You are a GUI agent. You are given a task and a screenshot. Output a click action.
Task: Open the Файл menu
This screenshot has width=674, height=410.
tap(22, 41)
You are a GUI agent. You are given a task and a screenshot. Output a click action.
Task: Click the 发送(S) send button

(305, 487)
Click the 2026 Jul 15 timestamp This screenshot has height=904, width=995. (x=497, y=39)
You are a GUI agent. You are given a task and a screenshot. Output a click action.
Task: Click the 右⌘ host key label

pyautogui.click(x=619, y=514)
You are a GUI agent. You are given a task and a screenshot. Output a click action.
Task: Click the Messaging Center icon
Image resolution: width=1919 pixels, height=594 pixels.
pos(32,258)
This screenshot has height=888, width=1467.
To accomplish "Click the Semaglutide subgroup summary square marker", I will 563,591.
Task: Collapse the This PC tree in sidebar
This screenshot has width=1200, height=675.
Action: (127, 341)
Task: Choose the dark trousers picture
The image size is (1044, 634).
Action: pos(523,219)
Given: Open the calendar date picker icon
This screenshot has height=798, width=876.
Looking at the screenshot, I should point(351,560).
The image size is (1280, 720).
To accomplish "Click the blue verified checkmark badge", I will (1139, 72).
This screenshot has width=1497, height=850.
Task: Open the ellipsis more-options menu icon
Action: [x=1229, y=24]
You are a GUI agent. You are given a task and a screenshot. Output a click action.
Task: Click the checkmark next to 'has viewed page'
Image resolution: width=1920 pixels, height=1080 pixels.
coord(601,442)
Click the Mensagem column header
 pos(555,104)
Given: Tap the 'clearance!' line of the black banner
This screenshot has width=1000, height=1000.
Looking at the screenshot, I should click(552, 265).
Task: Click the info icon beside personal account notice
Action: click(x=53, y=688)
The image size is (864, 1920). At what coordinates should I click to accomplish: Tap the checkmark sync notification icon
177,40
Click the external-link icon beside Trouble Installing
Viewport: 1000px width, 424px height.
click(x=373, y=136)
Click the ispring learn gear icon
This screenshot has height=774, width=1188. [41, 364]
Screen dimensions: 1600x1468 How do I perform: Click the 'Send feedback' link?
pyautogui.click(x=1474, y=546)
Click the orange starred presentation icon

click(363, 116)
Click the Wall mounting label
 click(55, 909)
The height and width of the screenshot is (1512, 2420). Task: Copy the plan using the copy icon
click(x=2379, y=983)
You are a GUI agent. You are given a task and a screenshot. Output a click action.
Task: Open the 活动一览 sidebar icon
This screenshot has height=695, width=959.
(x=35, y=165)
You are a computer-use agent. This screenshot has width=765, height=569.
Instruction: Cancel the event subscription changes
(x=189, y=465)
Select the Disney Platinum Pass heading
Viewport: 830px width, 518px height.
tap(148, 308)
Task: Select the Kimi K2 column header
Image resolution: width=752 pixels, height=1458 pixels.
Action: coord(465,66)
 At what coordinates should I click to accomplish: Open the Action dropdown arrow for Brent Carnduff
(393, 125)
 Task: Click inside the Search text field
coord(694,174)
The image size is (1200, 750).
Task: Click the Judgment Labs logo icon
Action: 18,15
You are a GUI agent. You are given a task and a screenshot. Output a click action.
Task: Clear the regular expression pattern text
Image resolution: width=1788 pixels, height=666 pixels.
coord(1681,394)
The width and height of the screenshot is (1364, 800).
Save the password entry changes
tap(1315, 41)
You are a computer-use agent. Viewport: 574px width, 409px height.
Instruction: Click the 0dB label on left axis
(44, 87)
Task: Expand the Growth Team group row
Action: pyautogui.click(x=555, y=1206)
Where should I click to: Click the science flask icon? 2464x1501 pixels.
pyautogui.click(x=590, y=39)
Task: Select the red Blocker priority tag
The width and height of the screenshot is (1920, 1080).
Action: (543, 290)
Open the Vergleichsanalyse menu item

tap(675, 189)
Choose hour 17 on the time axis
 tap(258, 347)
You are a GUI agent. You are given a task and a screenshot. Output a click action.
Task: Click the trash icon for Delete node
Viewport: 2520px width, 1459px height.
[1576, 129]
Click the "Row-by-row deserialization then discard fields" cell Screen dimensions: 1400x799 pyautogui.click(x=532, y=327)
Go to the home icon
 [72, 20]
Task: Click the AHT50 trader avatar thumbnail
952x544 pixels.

• • • • • • •

**Assignment**: If a line in the records contains the string "computer", include it in the count; report that count alone.

**Problem solution**: 2